I’m trying to figure out how to do this in Julia but am having some trouble. The atomic operations seem only to operate on individual boxed primitives, which is not very useful for me here, since I need to do atomic operations into an array.

Is there some workaround?

I am not an expert so this is more like a question:

My first idea is to create a smaller array of locks and mapping each lock to a continuous area in the original array. Would that be highly suboptimal?

1 Like

That would certainly be a reasonable thing to try. In this case I don’t have large amounts of contention over small areas of the array, so the cost of what you suggested would be proportional to the cost of the atomic operations, though a little more awkward with the extra resource management, etc.

That’s probably what I’ll do as a backup (or just let the scatter part of the code be single threaded).

I am assuming you are on x86_64?

Good news is that writes of 1-8 bytes are always atomic. Bad news is that atomic writes of larger things is unsupported (needs some locking structure [Edit: So x86_64 does have cmpxchg16b. TIL]). This also means that atomic ops on structs that are larger than 8 bytes are unsupported on your hardware.

You probably know this, and actually need things like atomic_add, atomic_rmw and atomic_cas on e.g. Ptr{UInt64} extracted from pointer(some_array, index)?

In that case, you should take a look at

Base only defines atomic operations for the boxed primitives – but you can just extend them to Ptr{your_needed_primitive} (copy-paste the code with minimal adjustments). Yes, this is type piracy; but this is imo the OK kind of type piracy (there is only one canonical definition that makes sense).

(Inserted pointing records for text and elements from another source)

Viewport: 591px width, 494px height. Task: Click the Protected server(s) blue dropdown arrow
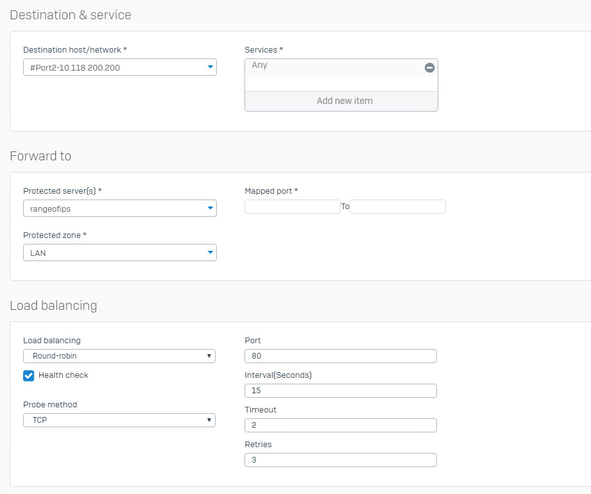point(210,208)
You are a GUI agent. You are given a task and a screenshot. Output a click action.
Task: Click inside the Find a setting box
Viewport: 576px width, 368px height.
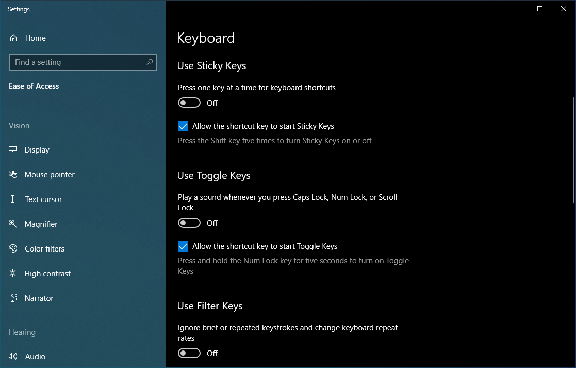77,62
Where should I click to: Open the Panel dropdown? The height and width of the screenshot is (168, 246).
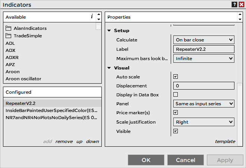point(204,103)
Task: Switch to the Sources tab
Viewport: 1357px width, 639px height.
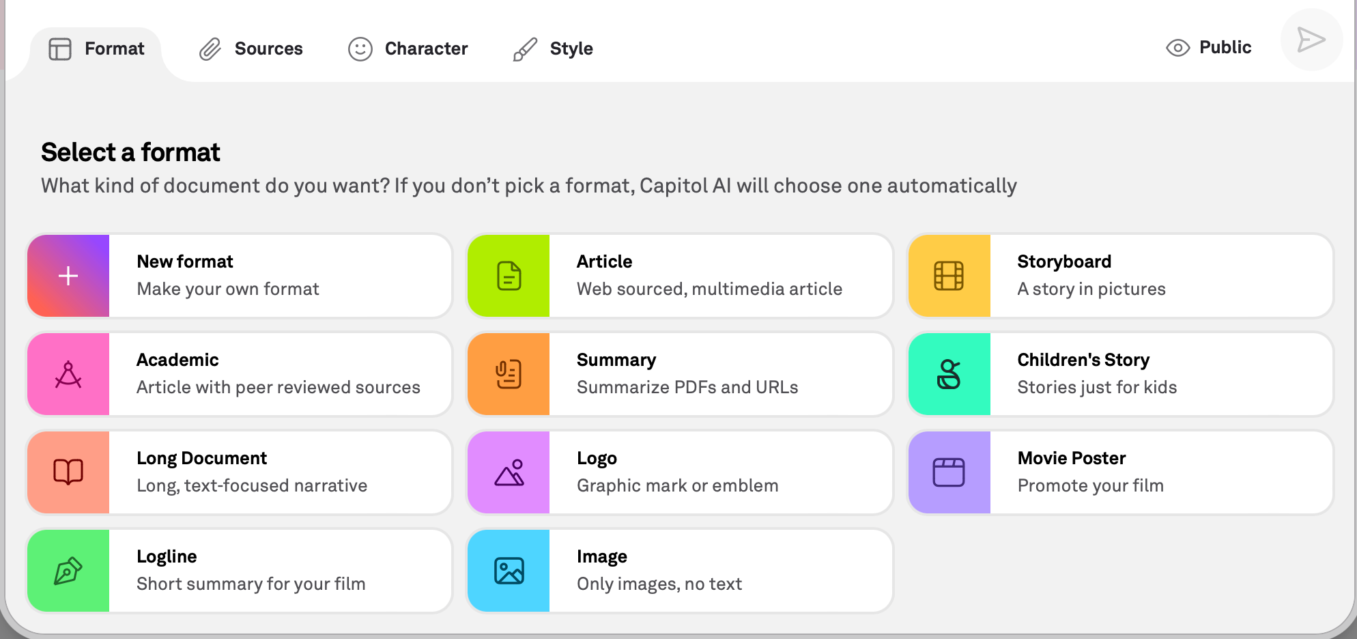Action: tap(251, 48)
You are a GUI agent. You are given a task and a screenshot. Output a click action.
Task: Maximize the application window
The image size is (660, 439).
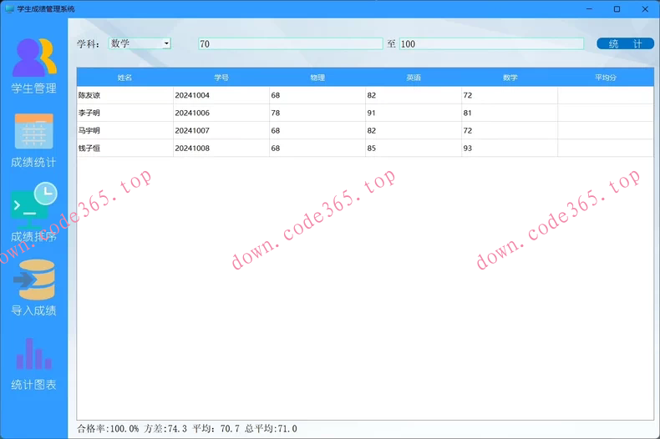pyautogui.click(x=617, y=9)
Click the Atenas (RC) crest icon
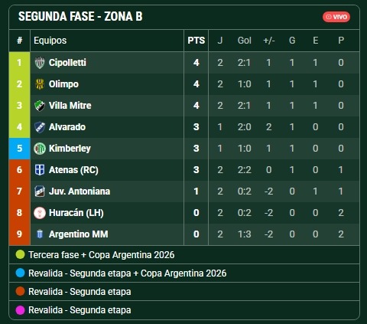 pyautogui.click(x=40, y=170)
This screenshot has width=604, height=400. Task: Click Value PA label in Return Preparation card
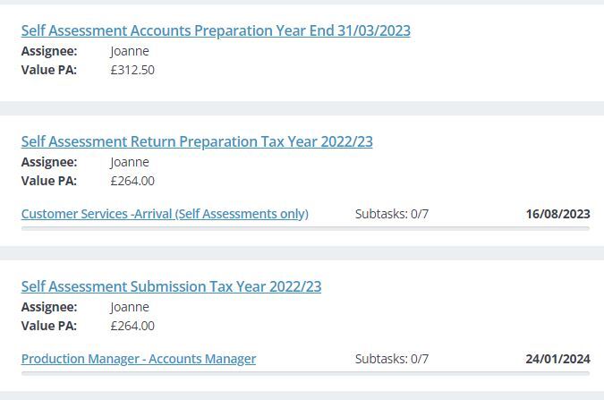tap(49, 181)

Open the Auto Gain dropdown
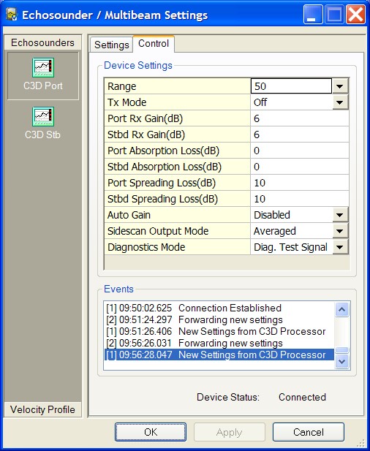340,215
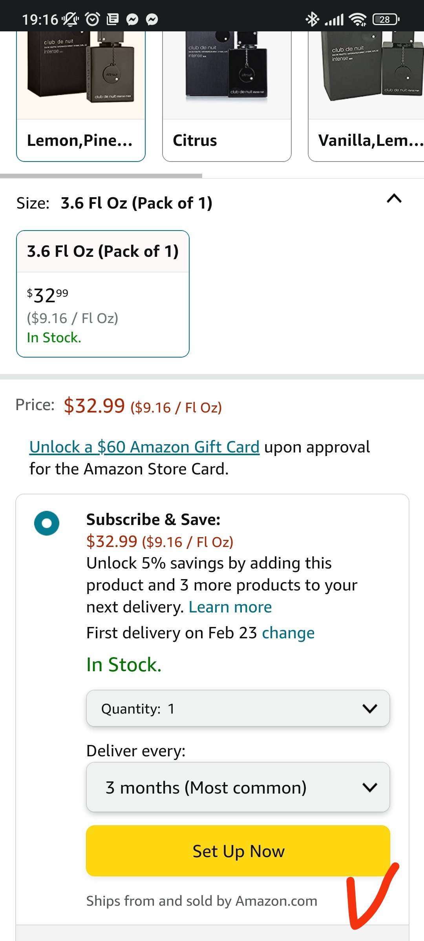Screen dimensions: 424x941
Task: Click change next to first delivery date
Action: click(288, 633)
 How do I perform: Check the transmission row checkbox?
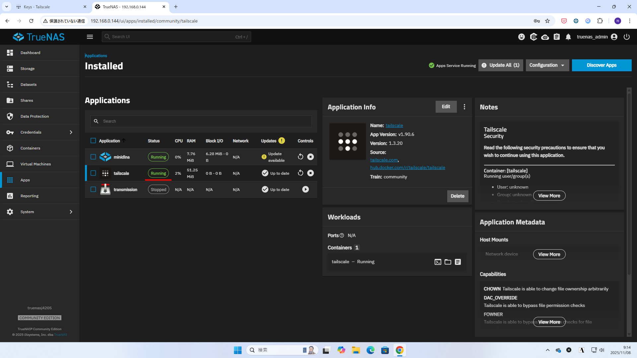click(x=93, y=189)
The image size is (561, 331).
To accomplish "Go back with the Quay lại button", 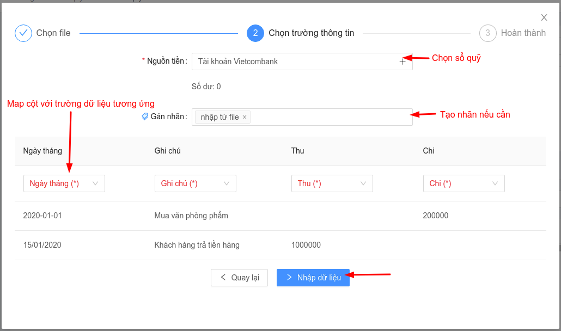I will point(239,278).
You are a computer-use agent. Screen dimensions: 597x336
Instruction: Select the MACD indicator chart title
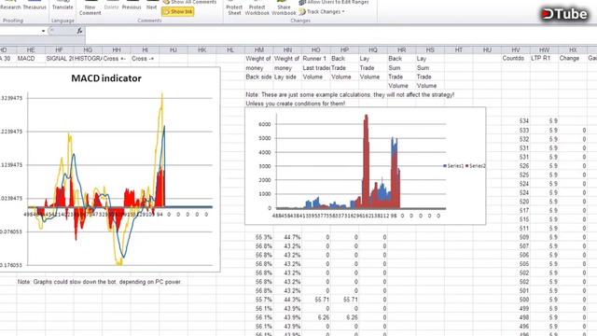coord(106,78)
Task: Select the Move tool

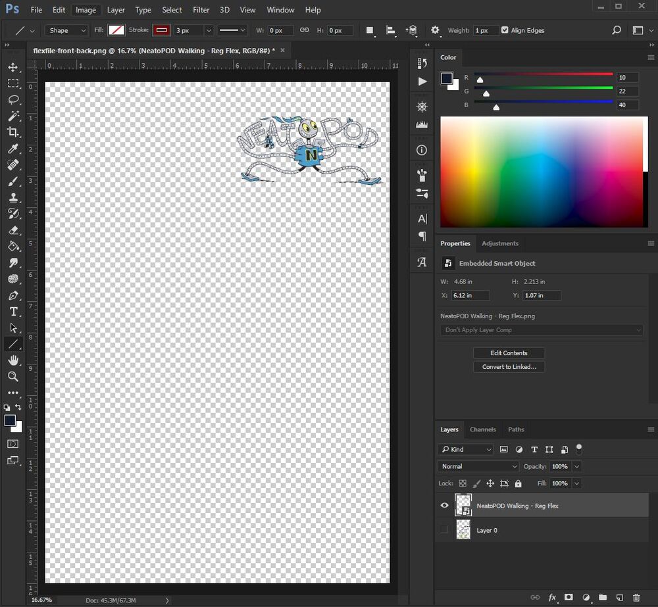Action: point(14,66)
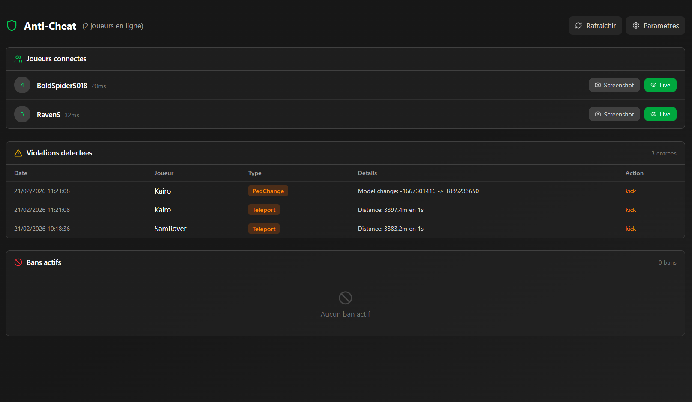Toggle Live view for BoldSpider5018 with the eye icon
The height and width of the screenshot is (402, 692).
(653, 85)
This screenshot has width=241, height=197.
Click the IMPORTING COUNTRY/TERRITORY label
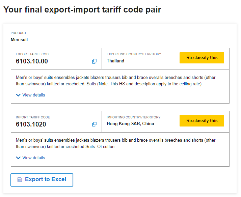tap(133, 117)

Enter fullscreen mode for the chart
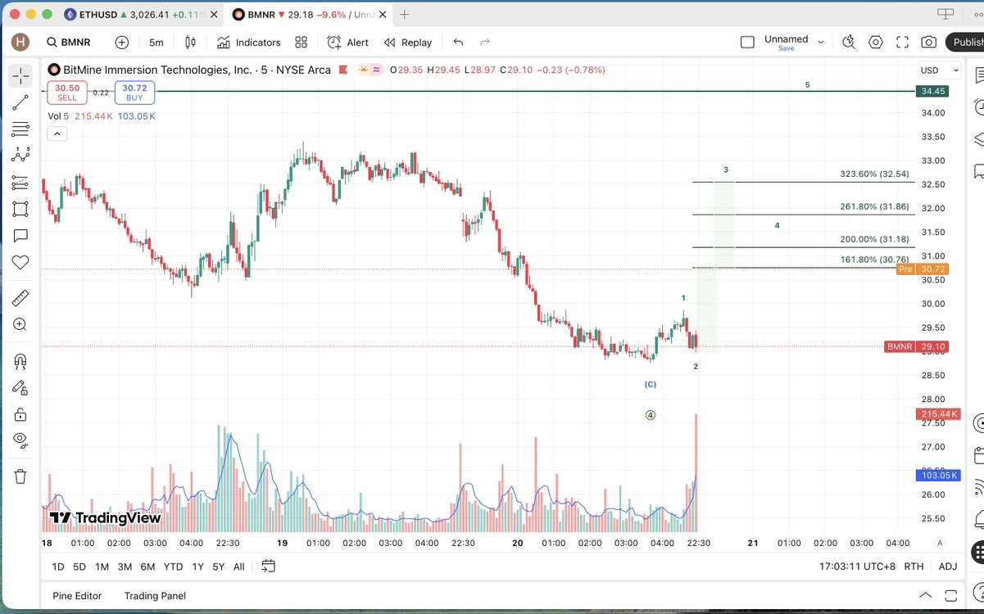pyautogui.click(x=902, y=43)
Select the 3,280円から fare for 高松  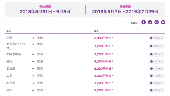pos(103,90)
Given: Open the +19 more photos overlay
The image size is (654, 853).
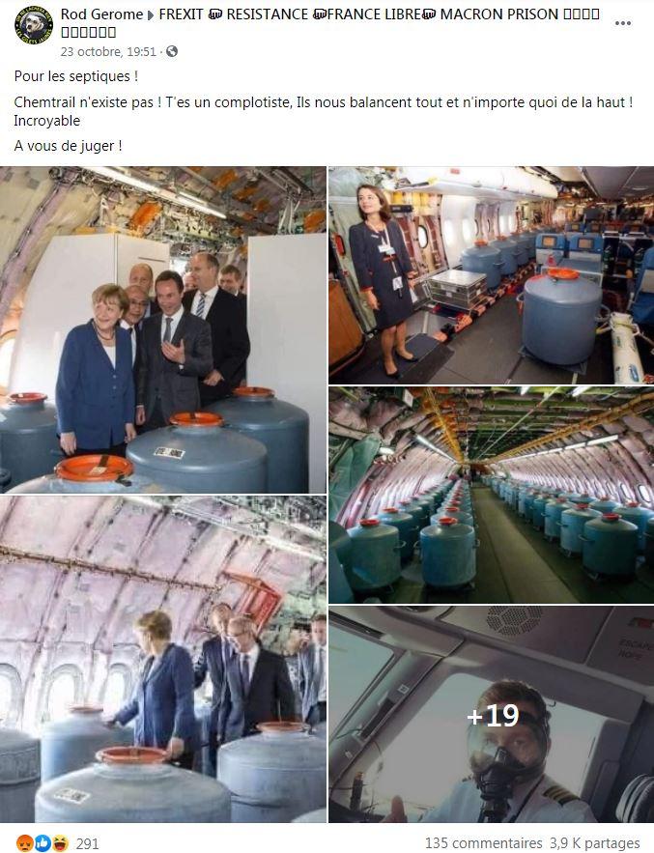Looking at the screenshot, I should (x=492, y=714).
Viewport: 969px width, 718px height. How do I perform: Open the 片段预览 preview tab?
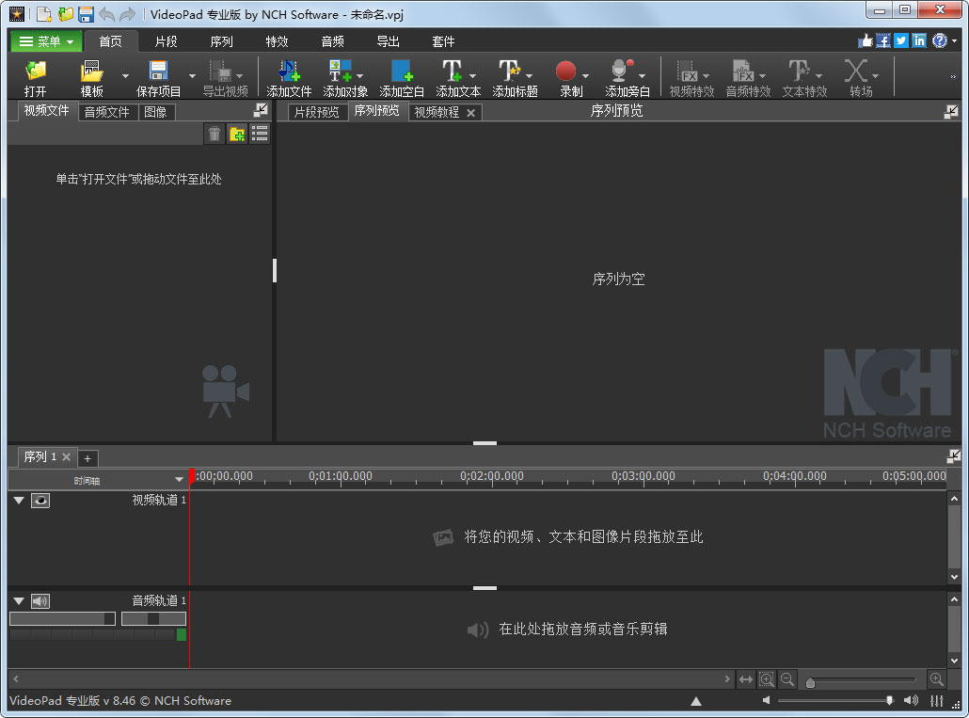coord(316,112)
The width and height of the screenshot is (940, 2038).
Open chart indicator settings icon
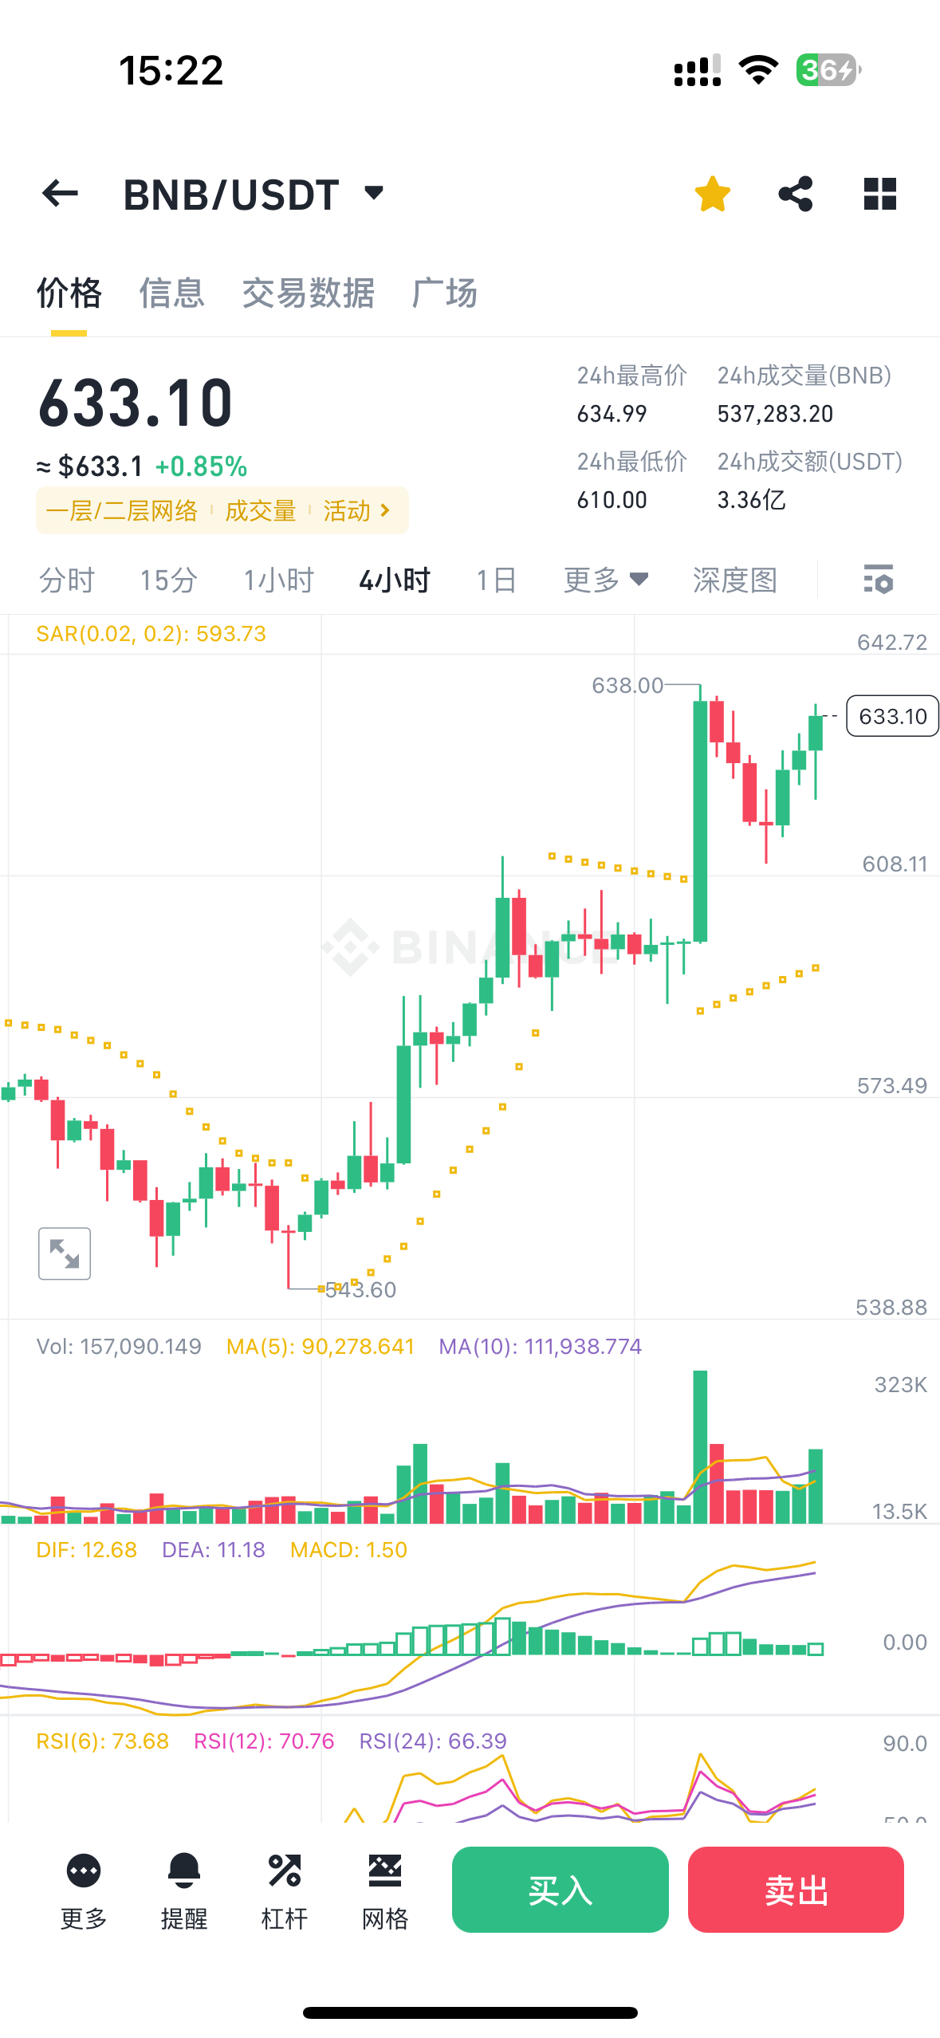coord(879,580)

In case that the macro-heavy code from Base is too annoying to follow: You want e.g.

julia> Threads.atomic_add!(p::Ptr{UInt64}, v::UInt64) = Core.Intrinsics.llvmcall("""%ptr = inttoptr i64 %0 to i64*
       %rv = atomicrmw add i64* %ptr, i64 %1 acq_rel
       ret i64 %rv""",
       Tuple{UInt64, UInt64},
       reinterpret(UInt64, p), v)
julia> a=[UInt(4), UInt64(5)]
julia> Threads.atomic_add!(pointer(a,2), a[1])

If you dislike type piracy, then just call your function my_atomic_add!.


Sorry, my original phrasing may have been unclear. I want to atomically increment Float32 elements in an array, so it’s a read-modify-write, not just a write.

Thanks for the link. A bit of type piracy is alright by me. I might just try and manually unroll the templated llvmcalls in that file. Hopefully once all the multithreading APIs settle down there will at least be versions of these functions defined for Ptr types.

Oh I’ve just seen your edit. Thanks! That clarifies things a lot for me.

I forgot the second relevant link:


I agree that this is a shortcoming in the exposed API. Feel free to comment on the issue on github!

Someone there or here on discourse (maybe myself, or yourself) is likely to submit a PR if there is enough popular demand :wink: